Extend the article on record inflows into bond ETFs, picking up after its final paragraph.

*Excerpted text*

= Beginning of Section =

Investors are putting record amounts of money into exchange-traded funds as bonds become increasingly difficult to buy and sell.

Global fixed-income ETFs, which track bond indexes and trade like stocks, attracted $60 billion of inflows this year through May 25, according to data compiled by  BlackRock Inc. That’s the most for the period since the funds were created 14 years ago and on pace to top last year’s record total of $93.5 billion.

The funds are emerging as one of the few winners from worsening trading conditions as dealers pull back from making markets and investors seek cheaper ways to take and hedge credit exposure. Liquidity and ease of use are the top reasons given by about 70 percent of bond ETF users, according to a report by Greenwich Associates.

“Record inflows tell us fixed-income ETFs have an even bigger role to play going forward,” said Allan Lane, London-based managing partner of Twenty20 Investments LLP. “With one click you can access the whole market. It seems there’s no stopping them.”

= End of Section =

*Listed records*
= Beginning of Section =

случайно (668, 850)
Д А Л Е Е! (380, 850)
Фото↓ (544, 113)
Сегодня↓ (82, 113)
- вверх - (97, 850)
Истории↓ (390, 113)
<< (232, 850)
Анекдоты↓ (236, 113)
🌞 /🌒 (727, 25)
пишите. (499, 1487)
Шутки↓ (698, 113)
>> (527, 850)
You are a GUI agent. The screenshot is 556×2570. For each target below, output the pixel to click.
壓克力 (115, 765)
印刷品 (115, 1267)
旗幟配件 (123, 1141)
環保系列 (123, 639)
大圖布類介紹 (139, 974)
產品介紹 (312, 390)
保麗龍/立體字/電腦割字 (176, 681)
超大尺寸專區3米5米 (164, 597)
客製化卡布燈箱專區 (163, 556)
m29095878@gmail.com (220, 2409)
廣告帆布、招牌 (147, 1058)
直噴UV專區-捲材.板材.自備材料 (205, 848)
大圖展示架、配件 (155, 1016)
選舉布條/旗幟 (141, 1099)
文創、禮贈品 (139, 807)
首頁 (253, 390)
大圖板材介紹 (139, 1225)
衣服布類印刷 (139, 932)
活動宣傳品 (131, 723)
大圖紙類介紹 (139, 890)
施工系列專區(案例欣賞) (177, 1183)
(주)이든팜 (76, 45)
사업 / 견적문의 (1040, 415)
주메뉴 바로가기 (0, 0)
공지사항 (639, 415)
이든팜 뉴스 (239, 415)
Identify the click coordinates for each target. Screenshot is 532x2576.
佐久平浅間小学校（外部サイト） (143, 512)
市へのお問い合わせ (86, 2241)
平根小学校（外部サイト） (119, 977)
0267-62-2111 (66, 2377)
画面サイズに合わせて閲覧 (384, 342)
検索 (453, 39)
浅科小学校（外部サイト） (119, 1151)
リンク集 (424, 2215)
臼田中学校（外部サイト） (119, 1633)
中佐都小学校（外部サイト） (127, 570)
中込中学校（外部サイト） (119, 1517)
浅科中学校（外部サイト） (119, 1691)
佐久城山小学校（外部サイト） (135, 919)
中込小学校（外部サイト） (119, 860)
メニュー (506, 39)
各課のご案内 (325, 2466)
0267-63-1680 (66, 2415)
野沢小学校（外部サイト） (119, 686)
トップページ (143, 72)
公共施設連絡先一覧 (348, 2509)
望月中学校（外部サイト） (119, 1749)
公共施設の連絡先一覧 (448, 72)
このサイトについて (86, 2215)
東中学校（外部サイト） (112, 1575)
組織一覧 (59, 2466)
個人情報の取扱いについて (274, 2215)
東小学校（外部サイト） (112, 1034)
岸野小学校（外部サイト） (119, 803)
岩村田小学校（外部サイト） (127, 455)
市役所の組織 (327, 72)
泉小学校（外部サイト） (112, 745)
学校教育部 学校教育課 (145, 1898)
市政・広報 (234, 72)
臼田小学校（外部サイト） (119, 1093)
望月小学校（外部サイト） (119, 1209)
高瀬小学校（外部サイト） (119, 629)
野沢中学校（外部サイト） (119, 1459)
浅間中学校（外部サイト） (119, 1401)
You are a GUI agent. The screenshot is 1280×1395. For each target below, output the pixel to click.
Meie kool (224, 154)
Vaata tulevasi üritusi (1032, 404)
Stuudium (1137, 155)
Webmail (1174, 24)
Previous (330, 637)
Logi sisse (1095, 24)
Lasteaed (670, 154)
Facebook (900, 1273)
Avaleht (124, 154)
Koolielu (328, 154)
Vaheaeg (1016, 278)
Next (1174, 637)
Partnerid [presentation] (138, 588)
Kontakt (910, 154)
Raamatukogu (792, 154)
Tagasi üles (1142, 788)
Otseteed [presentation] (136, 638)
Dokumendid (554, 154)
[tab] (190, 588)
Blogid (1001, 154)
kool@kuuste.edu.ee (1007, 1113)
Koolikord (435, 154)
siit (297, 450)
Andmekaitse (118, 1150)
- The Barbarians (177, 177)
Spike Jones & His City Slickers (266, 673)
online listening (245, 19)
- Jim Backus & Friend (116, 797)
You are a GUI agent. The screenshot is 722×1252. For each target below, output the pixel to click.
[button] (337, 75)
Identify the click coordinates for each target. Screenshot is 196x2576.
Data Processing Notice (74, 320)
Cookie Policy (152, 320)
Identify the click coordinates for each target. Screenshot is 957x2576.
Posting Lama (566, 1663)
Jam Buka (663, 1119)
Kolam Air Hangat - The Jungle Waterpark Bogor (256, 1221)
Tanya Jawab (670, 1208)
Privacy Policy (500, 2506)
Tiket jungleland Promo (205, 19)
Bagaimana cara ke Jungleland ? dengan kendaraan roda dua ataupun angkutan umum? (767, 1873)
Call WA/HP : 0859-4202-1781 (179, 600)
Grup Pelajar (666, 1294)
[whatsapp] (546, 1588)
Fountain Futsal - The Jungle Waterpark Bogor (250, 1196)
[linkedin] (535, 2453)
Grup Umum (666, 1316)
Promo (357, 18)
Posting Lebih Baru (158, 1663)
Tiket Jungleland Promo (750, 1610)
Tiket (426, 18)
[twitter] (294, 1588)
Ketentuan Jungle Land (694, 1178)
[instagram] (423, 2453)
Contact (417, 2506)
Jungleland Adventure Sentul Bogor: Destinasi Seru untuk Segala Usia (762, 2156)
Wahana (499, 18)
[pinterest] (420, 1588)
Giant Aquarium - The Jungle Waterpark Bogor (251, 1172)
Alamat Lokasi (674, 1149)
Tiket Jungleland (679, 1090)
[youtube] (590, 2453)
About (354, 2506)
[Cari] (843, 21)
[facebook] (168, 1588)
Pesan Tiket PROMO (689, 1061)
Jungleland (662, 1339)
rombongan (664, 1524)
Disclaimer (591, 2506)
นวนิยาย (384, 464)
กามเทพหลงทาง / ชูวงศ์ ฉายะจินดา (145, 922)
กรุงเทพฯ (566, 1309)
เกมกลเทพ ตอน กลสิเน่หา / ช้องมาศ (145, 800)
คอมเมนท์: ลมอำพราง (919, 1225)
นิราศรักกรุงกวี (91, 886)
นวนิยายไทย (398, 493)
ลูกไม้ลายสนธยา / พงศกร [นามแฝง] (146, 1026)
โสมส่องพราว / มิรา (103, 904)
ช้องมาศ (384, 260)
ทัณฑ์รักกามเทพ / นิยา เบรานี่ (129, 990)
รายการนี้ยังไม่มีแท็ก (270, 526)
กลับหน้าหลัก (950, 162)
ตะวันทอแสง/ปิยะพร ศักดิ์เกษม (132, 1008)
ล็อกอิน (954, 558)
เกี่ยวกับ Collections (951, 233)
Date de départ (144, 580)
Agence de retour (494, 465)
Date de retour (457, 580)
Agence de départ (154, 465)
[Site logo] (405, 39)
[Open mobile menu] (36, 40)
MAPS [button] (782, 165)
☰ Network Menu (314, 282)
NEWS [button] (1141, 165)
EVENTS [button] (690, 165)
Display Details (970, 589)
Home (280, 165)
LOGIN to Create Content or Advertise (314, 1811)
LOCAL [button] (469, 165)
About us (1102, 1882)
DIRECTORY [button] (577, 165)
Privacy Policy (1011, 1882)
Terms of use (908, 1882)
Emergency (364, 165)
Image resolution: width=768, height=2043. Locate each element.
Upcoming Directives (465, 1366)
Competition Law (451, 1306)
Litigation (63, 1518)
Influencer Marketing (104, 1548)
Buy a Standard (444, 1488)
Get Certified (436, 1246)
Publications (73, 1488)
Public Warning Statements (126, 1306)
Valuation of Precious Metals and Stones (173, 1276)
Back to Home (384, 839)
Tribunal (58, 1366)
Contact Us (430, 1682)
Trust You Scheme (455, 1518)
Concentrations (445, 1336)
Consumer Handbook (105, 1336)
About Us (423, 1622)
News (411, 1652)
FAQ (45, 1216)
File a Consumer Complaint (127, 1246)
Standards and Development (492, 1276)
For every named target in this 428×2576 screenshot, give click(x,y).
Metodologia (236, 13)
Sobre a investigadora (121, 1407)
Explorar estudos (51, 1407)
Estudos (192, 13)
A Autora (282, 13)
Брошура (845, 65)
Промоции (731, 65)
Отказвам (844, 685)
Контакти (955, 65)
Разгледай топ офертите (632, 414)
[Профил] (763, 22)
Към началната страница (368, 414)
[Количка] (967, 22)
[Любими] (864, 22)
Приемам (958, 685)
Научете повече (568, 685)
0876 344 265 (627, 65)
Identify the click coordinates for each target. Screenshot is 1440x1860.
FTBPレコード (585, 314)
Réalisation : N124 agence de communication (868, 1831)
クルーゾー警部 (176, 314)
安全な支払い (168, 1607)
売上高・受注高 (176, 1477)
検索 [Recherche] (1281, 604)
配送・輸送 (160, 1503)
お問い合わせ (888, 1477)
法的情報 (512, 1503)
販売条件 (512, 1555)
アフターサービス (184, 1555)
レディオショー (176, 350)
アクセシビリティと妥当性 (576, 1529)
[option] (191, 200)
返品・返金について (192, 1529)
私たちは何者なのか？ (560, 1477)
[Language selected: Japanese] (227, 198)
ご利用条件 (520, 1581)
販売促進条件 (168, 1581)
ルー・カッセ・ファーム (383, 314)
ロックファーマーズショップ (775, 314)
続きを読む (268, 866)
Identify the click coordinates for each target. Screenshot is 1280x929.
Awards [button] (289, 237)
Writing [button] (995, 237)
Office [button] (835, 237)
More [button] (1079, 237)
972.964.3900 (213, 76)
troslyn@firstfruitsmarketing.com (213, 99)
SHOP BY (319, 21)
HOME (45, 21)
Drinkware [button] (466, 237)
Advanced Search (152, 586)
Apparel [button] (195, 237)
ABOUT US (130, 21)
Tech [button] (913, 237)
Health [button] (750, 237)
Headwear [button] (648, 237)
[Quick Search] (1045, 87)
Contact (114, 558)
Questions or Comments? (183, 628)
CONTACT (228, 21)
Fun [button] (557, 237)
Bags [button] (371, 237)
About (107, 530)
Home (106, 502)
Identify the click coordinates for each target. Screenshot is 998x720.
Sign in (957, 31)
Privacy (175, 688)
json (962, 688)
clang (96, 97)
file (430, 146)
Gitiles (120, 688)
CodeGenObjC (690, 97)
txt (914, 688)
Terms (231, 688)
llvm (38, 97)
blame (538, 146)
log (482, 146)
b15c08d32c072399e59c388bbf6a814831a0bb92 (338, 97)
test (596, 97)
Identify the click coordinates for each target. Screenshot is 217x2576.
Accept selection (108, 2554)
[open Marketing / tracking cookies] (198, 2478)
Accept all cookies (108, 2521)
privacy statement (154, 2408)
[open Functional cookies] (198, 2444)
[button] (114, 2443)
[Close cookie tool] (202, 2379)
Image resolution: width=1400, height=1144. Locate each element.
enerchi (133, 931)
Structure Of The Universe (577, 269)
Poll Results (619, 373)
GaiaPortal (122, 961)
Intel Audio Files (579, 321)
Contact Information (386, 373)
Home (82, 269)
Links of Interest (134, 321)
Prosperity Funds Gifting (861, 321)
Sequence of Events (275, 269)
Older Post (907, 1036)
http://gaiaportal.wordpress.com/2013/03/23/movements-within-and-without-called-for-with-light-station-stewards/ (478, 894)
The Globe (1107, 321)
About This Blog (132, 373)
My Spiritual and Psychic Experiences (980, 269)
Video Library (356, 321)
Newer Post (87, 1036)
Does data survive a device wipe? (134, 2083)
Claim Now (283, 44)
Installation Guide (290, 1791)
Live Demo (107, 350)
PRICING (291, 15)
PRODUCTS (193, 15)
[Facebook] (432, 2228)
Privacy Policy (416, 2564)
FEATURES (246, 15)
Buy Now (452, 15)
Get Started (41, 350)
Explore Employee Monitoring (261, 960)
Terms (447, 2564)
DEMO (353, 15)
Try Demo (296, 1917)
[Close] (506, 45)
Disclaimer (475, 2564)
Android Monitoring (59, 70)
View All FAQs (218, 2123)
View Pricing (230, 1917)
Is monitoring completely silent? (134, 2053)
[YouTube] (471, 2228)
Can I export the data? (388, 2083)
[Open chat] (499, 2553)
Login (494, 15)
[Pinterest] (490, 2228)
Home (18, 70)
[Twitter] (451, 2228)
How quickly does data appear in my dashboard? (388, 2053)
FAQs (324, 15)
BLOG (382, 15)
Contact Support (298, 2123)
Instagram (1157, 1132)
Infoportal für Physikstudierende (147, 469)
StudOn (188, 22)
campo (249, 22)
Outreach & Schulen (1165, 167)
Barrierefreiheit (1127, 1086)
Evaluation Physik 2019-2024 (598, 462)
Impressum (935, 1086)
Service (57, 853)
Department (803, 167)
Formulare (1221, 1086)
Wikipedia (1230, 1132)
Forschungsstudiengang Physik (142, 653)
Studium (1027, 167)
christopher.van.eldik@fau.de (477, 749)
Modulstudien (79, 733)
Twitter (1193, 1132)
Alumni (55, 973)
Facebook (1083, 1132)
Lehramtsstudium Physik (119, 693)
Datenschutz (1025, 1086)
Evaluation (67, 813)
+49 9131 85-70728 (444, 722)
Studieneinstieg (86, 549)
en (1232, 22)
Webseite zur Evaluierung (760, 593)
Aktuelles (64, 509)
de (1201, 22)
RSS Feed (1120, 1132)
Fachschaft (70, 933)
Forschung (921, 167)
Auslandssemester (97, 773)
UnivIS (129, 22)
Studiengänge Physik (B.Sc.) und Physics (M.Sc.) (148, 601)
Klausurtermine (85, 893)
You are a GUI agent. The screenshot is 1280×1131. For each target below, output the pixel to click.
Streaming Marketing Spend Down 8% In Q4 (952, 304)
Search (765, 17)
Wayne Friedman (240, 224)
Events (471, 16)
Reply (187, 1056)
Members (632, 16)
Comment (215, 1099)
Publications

= End of Section =

*Exercise answer*
Fixed-income ETFs manage about $576 billion of global assets, ranging from Treasuries to high-yield corporate bonds and emerging-market debt. BlackRock, the biggest provider of the funds, started Europe’s first ETF for mortgage-backed securities last month.

The funds allow investors to access markets they may not otherwise be able to, said Peter Sleep, a London-based senior money manager at Seven Investment Management LLP, which oversees about $10 billion.

Market Access

“Ten years ago, I’d never invested in high-yield or emerging-market debt or convertible bonds,” Sleep said. “I came into those through buying ETFs.”

Though ETFs remain a small part of the $1.3 trillion high-yield market, they’re gaining in popularity. BlackRock’s $15 billion iShares iBoxx $ High Yield Corporate Bond ETF, the largest for high-yield debt, averaged 14 million shares a day in trading this year through May 27 -- more than triple its volume two years ago.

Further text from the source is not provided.